What Is the Difference Between Observability and Monitoring?
The distinction between monitoring and observability starts with scope — and with the type of answers each approach provides.
“The simplest distinction is that monitoring tells you when a system is failing, while observability tells you why,” Rowan says.
Monitoring typically focuses on tracking predefined thresholds within individual systems. When performance metrics cross those thresholds, alerts are triggered. This approach works well for identifying outages or obvious failures, but it is inherently reactive and often limited in scope.
In complex environments, that limitation becomes more pronounced.
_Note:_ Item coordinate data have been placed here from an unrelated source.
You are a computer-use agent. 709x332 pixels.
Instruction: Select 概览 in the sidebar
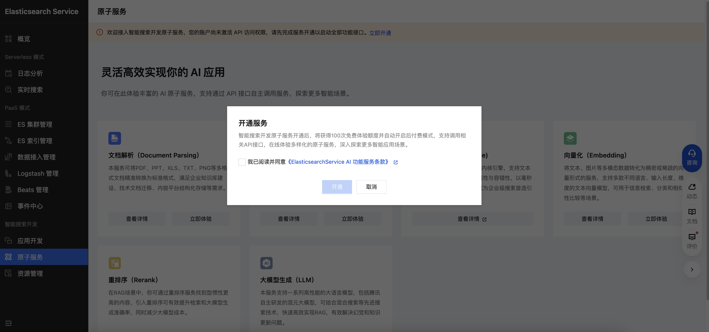24,39
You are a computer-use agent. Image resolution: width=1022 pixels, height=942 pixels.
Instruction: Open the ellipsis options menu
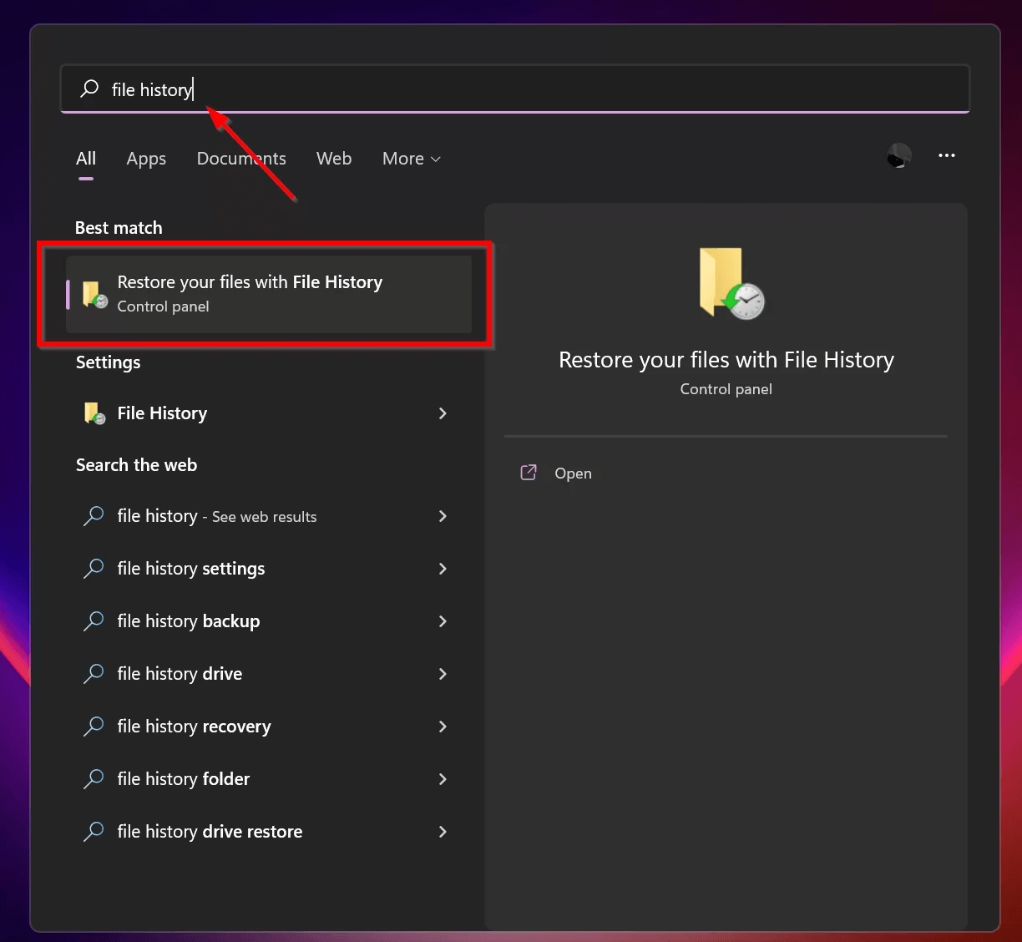(947, 156)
Galloway notes that monitoring “often results in fragmented visibility when multiple monitoring solutions are used across networks, infrastructure, applications and databases.” Each tool may provide insight into a specific layer, but without integration, teams are left piecing together information from multiple sources.
“Observability provides a more unified approach by correlating data across all domains,” Galloway says, enabling teams to understand not only when an issue occurs but how it affects interconnected systems and what is contributing to it.
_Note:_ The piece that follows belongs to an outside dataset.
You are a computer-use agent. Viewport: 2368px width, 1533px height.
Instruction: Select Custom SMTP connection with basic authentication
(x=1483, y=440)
This shift is critical for government agencies managing hybrid environments. Rather than reacting to isolated alerts, observability enables teams to investigate system behavior holistically, identify root causes and resolve issues more efficiently.
READ MORE: States depend on hybrid environments for balance.
What Are the Three Pillars of Observability?
Observability is built on three foundational data types: logs, metrics and traces. Each provides a different view into system performance, and together they form a comprehensive picture of IT operations.
Metrics are numerical indicators that track system performance over time, such as latency, resource use and error rates. They provide a high-level snapshot of system health and are often the first signal that something may be wrong.
Logs offer detailed records of events within systems. They capture specific actions, errors and system messages, providing the context needed to understand what happened when an issue arises.
Traces follow the path of a request as it moves through distributed systems. In modern environments, where applications rely on multiple interconnected services, traces help identify where delays or failures occur across the system.
“When combined, these data types provide a more complete understanding of system behavior,” Galloway says, noting that observability platforms correlate these signals across hybrid environments to deliver centralized insights.
Rowan reinforces this idea from a strategic perspective: A unified observability practice integrates logs, metrics and traces into a “single source of truth,” enabling deeper analysis and faster problem resolution.
For agencies managing both legacy and cloud-native systems, this unified view is essential to understanding how different components interact and where issues originate.
Why Does Observability Matter for Public Sector Environments?
Public sector IT environments are becoming more complex as agencies adopt hybrid and multicloud architectures. These environments often include on-premises infrastructure, cloud platforms and modern applications — each with its own tools and data sources.
Galloway notes that this complexity can create significant visibility challenges.
“Agencies operate highly complex hybrid environments that span on-premises systems, cloud platforms and cloud-native applications,” he says. Without a unified approach, data becomes fragmented, limiting visibility and slowing response times.
Observability addresses this by bringing together data from across the entire IT estate into a single, comprehensive view. This reduces operational silos and helps IT teams understand how systems interact.